Data extracted from a collection:
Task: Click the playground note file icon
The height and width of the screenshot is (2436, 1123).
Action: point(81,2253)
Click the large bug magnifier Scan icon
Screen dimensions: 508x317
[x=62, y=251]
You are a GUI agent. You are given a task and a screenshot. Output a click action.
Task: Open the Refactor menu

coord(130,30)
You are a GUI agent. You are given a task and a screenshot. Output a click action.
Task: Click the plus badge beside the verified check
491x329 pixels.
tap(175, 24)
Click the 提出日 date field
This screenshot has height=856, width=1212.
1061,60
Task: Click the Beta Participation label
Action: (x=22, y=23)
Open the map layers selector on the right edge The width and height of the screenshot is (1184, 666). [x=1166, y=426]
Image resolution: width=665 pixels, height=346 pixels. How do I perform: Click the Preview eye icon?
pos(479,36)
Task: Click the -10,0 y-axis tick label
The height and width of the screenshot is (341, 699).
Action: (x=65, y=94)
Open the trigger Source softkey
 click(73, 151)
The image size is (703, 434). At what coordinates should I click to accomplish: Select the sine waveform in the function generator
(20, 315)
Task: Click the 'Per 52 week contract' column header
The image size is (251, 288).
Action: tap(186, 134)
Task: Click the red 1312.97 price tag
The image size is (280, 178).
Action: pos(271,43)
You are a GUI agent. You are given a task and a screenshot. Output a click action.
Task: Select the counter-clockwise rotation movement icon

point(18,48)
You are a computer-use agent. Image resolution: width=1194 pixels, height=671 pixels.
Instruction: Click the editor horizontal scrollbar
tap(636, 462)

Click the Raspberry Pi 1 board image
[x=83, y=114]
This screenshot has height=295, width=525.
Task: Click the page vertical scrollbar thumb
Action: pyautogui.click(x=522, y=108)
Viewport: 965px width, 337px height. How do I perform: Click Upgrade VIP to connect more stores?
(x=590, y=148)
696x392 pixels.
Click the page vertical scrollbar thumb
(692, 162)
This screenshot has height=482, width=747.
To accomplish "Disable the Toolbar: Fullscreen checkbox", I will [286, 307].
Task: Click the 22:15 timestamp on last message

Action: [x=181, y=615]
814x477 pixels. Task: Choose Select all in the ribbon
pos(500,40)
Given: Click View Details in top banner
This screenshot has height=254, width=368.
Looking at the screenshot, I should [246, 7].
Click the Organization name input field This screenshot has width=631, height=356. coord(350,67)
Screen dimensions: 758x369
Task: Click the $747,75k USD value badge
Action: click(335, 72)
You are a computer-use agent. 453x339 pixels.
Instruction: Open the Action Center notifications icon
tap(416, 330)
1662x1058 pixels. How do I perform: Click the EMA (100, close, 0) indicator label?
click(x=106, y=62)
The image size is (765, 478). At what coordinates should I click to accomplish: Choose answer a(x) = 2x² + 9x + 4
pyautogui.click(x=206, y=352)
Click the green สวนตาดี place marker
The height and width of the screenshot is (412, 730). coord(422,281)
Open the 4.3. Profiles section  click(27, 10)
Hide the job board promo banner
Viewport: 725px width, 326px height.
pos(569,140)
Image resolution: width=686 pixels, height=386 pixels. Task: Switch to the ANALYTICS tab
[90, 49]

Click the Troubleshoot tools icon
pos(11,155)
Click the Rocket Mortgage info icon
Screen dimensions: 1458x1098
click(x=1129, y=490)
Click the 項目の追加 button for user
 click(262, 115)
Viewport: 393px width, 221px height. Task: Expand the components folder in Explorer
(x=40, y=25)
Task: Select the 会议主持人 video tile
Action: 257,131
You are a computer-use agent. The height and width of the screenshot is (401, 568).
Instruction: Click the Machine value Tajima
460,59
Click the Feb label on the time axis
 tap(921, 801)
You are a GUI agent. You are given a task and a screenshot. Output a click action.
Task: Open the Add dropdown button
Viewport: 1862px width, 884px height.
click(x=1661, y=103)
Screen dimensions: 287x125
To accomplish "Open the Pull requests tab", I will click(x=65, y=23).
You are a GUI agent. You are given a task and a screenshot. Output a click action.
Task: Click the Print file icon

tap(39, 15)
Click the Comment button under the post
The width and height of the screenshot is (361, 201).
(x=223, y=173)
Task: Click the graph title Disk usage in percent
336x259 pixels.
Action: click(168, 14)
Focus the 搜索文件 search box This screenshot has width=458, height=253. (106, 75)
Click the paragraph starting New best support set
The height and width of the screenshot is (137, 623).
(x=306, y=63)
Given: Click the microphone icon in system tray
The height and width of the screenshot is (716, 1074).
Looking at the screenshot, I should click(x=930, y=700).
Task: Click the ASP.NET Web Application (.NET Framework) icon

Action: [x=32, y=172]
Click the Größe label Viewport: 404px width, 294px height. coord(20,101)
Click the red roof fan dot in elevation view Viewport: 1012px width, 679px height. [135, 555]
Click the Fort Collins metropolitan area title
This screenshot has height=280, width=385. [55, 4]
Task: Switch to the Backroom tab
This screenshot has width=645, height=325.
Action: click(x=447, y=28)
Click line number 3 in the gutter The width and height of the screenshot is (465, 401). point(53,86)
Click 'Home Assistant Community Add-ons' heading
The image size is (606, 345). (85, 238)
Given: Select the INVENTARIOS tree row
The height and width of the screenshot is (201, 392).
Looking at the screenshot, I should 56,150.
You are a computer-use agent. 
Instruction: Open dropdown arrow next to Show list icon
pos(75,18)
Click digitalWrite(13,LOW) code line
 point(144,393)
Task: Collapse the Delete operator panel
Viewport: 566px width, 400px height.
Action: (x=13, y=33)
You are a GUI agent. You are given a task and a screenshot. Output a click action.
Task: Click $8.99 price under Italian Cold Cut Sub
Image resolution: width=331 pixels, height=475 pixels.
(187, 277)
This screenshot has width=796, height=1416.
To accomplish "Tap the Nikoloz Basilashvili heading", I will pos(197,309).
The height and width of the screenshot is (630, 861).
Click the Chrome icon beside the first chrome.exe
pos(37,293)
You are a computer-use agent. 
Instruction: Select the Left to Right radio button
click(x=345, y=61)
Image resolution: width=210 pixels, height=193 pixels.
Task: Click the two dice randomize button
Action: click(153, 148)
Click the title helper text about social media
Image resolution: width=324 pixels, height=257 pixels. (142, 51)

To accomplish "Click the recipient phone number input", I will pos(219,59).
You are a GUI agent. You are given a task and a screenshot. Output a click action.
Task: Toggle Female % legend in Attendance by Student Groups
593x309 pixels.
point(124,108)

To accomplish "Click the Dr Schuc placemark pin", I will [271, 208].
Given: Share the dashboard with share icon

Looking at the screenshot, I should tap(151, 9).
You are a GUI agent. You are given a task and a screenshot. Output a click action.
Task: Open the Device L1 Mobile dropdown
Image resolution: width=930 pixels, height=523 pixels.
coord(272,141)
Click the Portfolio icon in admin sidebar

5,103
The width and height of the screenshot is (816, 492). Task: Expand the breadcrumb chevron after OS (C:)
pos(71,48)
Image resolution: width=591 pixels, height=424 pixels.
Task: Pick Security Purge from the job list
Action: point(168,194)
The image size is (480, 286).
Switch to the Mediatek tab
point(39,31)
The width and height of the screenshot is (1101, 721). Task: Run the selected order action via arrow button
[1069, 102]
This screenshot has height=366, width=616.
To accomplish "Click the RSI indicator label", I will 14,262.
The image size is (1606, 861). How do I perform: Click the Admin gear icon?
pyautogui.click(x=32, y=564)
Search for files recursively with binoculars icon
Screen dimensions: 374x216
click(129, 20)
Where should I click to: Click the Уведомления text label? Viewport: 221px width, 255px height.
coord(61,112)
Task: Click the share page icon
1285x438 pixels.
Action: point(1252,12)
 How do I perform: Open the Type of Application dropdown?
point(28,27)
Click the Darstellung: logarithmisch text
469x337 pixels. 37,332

YOUR INSTRUCTIONS:
Please copy the items above word for word, all of them.

RESPONSE TO THE EXERCISE:
Task: Click the playground note file icon
The height and width of the screenshot is (2436, 1123).
Action: point(81,2253)
Click the large bug magnifier Scan icon
Screen dimensions: 508x317
[x=62, y=251]
You are a GUI agent. You are given a task and a screenshot. Output a click action.
Task: Open the Refactor menu

coord(130,30)
You are a GUI agent. You are given a task and a screenshot. Output a click action.
Task: Click the plus badge beside the verified check
491x329 pixels.
tap(175, 24)
Click the 提出日 date field
This screenshot has height=856, width=1212.
1061,60
Task: Click the Beta Participation label
Action: (x=22, y=23)
Open the map layers selector on the right edge The width and height of the screenshot is (1184, 666). [x=1166, y=426]
Image resolution: width=665 pixels, height=346 pixels. How do I perform: Click the Preview eye icon?
pos(479,36)
Task: Click the -10,0 y-axis tick label
The height and width of the screenshot is (341, 699).
Action: (x=65, y=94)
Open the trigger Source softkey
 click(73, 151)
The image size is (703, 434). At what coordinates should I click to accomplish: Select the sine waveform in the function generator
(20, 315)
Task: Click the 'Per 52 week contract' column header
The image size is (251, 288).
Action: tap(186, 134)
Task: Click the red 1312.97 price tag
The image size is (280, 178).
Action: pos(271,43)
You are a GUI agent. You are given a task and a screenshot. Output a click action.
Task: Select the counter-clockwise rotation movement icon

point(18,48)
You are a computer-use agent. Image resolution: width=1194 pixels, height=671 pixels.
Instruction: Click the editor horizontal scrollbar
tap(636, 462)

Click the Raspberry Pi 1 board image
[x=83, y=114]
This screenshot has height=295, width=525.
Task: Click the page vertical scrollbar thumb
Action: pyautogui.click(x=522, y=108)
Viewport: 965px width, 337px height. How do I perform: Click Upgrade VIP to connect more stores?
(x=590, y=148)
696x392 pixels.
Click the page vertical scrollbar thumb
(692, 162)
This screenshot has height=482, width=747.
To accomplish "Disable the Toolbar: Fullscreen checkbox", I will [286, 307].
Task: Click the 22:15 timestamp on last message

Action: [x=181, y=615]
814x477 pixels. Task: Choose Select all in the ribbon
pos(500,40)
Given: Click View Details in top banner
This screenshot has height=254, width=368.
Looking at the screenshot, I should [246, 7].
Click the Organization name input field This screenshot has width=631, height=356. coord(350,67)
Screen dimensions: 758x369
Task: Click the $747,75k USD value badge
Action: click(335, 72)
You are a computer-use agent. 453x339 pixels.
Instruction: Open the Action Center notifications icon
tap(416, 330)
1662x1058 pixels. How do I perform: Click the EMA (100, close, 0) indicator label?
click(x=106, y=62)
The image size is (765, 478). At what coordinates should I click to accomplish: Choose answer a(x) = 2x² + 9x + 4
pyautogui.click(x=206, y=352)
Click the green สวนตาดี place marker
The height and width of the screenshot is (412, 730). coord(422,281)
Open the 4.3. Profiles section  click(27, 10)
Hide the job board promo banner
Viewport: 725px width, 326px height.
pos(569,140)
Image resolution: width=686 pixels, height=386 pixels. Task: Switch to the ANALYTICS tab
[90, 49]

Click the Troubleshoot tools icon
pos(11,155)
Click the Rocket Mortgage info icon
Screen dimensions: 1458x1098
click(x=1129, y=490)
Click the 項目の追加 button for user
 click(262, 115)
Viewport: 393px width, 221px height. Task: Expand the components folder in Explorer
(x=40, y=25)
Task: Select the 会议主持人 video tile
Action: 257,131
You are a computer-use agent. The height and width of the screenshot is (401, 568).
Instruction: Click the Machine value Tajima
460,59
Click the Feb label on the time axis
 tap(921, 801)
You are a GUI agent. You are given a task and a screenshot. Output a click action.
Task: Open the Add dropdown button
Viewport: 1862px width, 884px height.
click(x=1661, y=103)
Screen dimensions: 287x125
To accomplish "Open the Pull requests tab", I will click(x=65, y=23).
You are a GUI agent. You are given a task and a screenshot. Output a click action.
Task: Click the Print file icon

tap(39, 15)
Click the Comment button under the post
The width and height of the screenshot is (361, 201).
(x=223, y=173)
Task: Click the graph title Disk usage in percent
336x259 pixels.
Action: click(168, 14)
Focus the 搜索文件 search box This screenshot has width=458, height=253. (106, 75)
Click the paragraph starting New best support set
The height and width of the screenshot is (137, 623).
(x=306, y=63)
Given: Click the microphone icon in system tray
The height and width of the screenshot is (716, 1074).
Looking at the screenshot, I should click(x=930, y=700).
Task: Click the ASP.NET Web Application (.NET Framework) icon

Action: [x=32, y=172]
Click the Größe label Viewport: 404px width, 294px height. coord(20,101)
Click the red roof fan dot in elevation view Viewport: 1012px width, 679px height. [135, 555]
Click the Fort Collins metropolitan area title
This screenshot has height=280, width=385. [55, 4]
Task: Switch to the Backroom tab
This screenshot has width=645, height=325.
Action: click(x=447, y=28)
Click line number 3 in the gutter The width and height of the screenshot is (465, 401). point(53,86)
Click 'Home Assistant Community Add-ons' heading
The image size is (606, 345). (85, 238)
Given: Select the INVENTARIOS tree row
The height and width of the screenshot is (201, 392).
Looking at the screenshot, I should 56,150.
You are a computer-use agent. 
Instruction: Open dropdown arrow next to Show list icon
pos(75,18)
Click digitalWrite(13,LOW) code line
 point(144,393)
Task: Collapse the Delete operator panel
Viewport: 566px width, 400px height.
Action: (x=13, y=33)
You are a GUI agent. You are given a task and a screenshot. Output a click action.
Task: Click $8.99 price under Italian Cold Cut Sub
Image resolution: width=331 pixels, height=475 pixels.
(187, 277)
This screenshot has width=796, height=1416.
To accomplish "Tap the Nikoloz Basilashvili heading", I will pos(197,309).
The height and width of the screenshot is (630, 861).
Click the Chrome icon beside the first chrome.exe
pos(37,293)
You are a computer-use agent. 
Instruction: Select the Left to Right radio button
click(x=345, y=61)
Image resolution: width=210 pixels, height=193 pixels.
Task: Click the two dice randomize button
Action: click(153, 148)
Click the title helper text about social media
Image resolution: width=324 pixels, height=257 pixels. (142, 51)

To accomplish "Click the recipient phone number input", I will pos(219,59).
You are a GUI agent. You are given a task and a screenshot. Output a click action.
Task: Toggle Female % legend in Attendance by Student Groups
593x309 pixels.
point(124,108)

To accomplish "Click the Dr Schuc placemark pin", I will [271, 208].
Given: Share the dashboard with share icon

Looking at the screenshot, I should tap(151, 9).
You are a GUI agent. You are given a task and a screenshot. Output a click action.
Task: Open the Device L1 Mobile dropdown
Image resolution: width=930 pixels, height=523 pixels.
coord(272,141)
Click the Portfolio icon in admin sidebar

5,103
The width and height of the screenshot is (816, 492). Task: Expand the breadcrumb chevron after OS (C:)
pos(71,48)
Image resolution: width=591 pixels, height=424 pixels.
Task: Pick Security Purge from the job list
Action: point(168,194)
The image size is (480, 286).
Switch to the Mediatek tab
point(39,31)
The width and height of the screenshot is (1101, 721). Task: Run the selected order action via arrow button
[1069, 102]
This screenshot has height=366, width=616.
To accomplish "Click the RSI indicator label", I will 14,262.
The image size is (1606, 861). How do I perform: Click the Admin gear icon?
pyautogui.click(x=32, y=564)
Search for files recursively with binoculars icon
Screen dimensions: 374x216
click(129, 20)
Where should I click to: Click the Уведомления text label? Viewport: 221px width, 255px height.
coord(61,112)
Task: Click the share page icon
1285x438 pixels.
Action: point(1252,12)
 How do I perform: Open the Type of Application dropdown?
point(28,27)
Click the Darstellung: logarithmisch text
469x337 pixels. 37,332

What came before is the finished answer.